In short, Biden’s Latin American policy is yet another area where a mixture of arrogance, pettiness, incompetence, and lack of vision has resulted in an approach that alienates everyone. By floating the prospect of excluding Cuba, Nicaragua, and Venezuela as leverage rather than simply excluding them at the start and turning the Summit into a meeting of allies as Trump was apt to do, the Biden administration allowed them to boycott it themselves, giving other left-wing regimes an excuse to do so. By trying to create a false equivalency between the imperfection of right-leaning governments like El Salvador and Guatemala and dictatorships such as Cuba, the Biden administration not only alienated allies on migration and other issues, but also prompted anger even from third parties, such as Brazil’s President Bolsonaro.

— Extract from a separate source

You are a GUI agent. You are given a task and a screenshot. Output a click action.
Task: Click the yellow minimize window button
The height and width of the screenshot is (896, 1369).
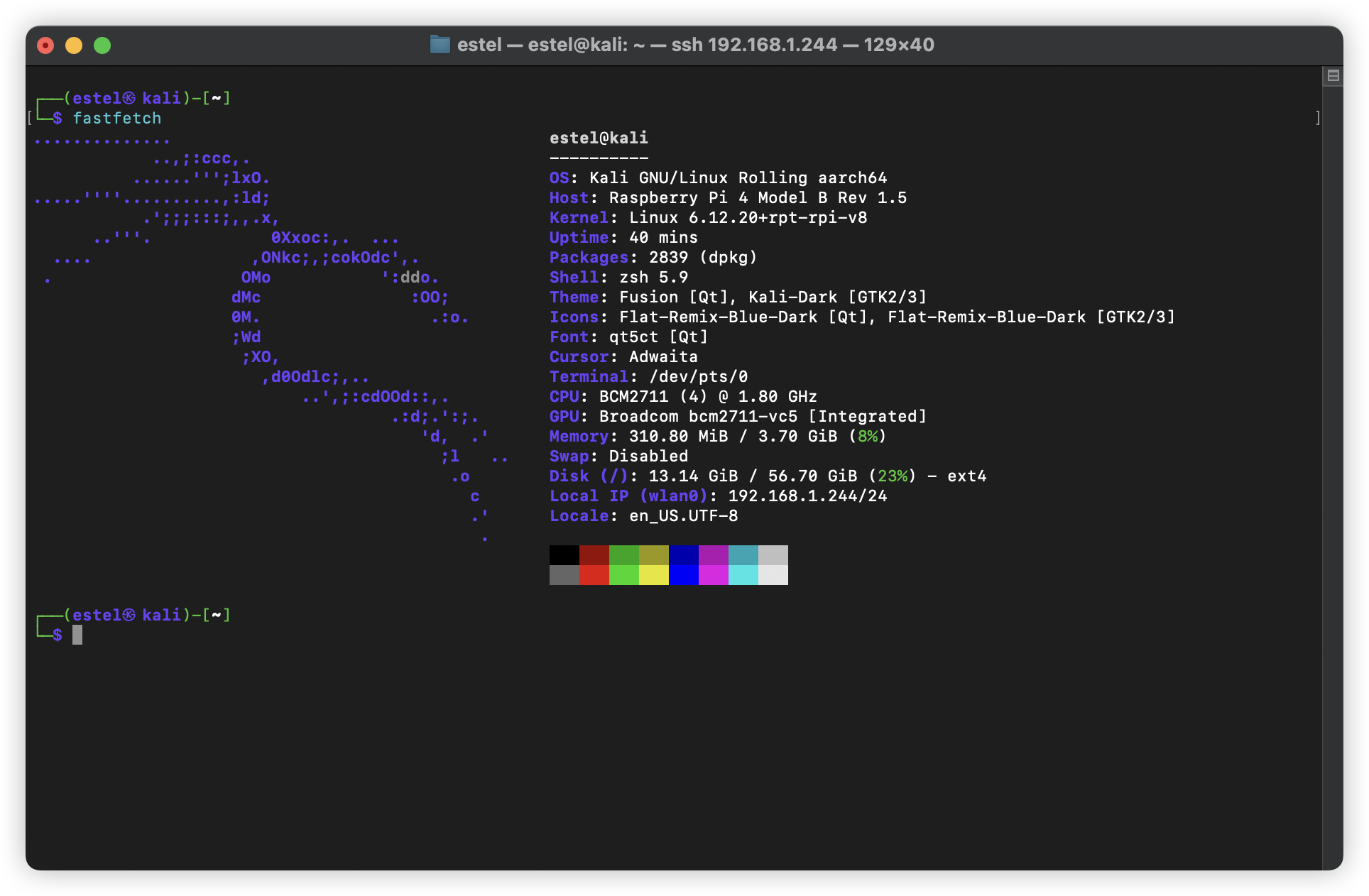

The United States needs a clear vision of what it wants in its own hemisphere. Donald Trump had one: It involved determining core American interests – preventing uncontrolled migration, isolating authoritarian regimes aligned with our enemies, and supporting our friends – and then partnering with leaders and governments committed to those values. Democracy and respect for the rule of law were important to Trump because they helped produce the sort of stability which kept a lid on mass illegal migration. But there was a clear hierarchy of importance. Trump recognized that requiring the Guatemalan gendarme to allow journalists full access to their anti-drug raids was less important than whether they cooperated to advance core American interests. Perfect book-keeping by local law enforcement agencies was an aspiration when it came to U.S. aid, not a prerequisite without which all aid would be cut off. The Biden administration is willing to tell Latin American leaders what it does not want them to do, but not what it wants.
It is fitting then that the Summit of Americas was an empty event, news-worthy for its failures more than any achievements. It was a fitting representation of the entire Latin American policy of the current administration.
Daniel Berman is a frequent commentator and lecturer on foreign policy and political affairs, both nationally and internationally. He holds a Ph.D. in International Relations from the London School of Economics. He also writes as Daniel Roman.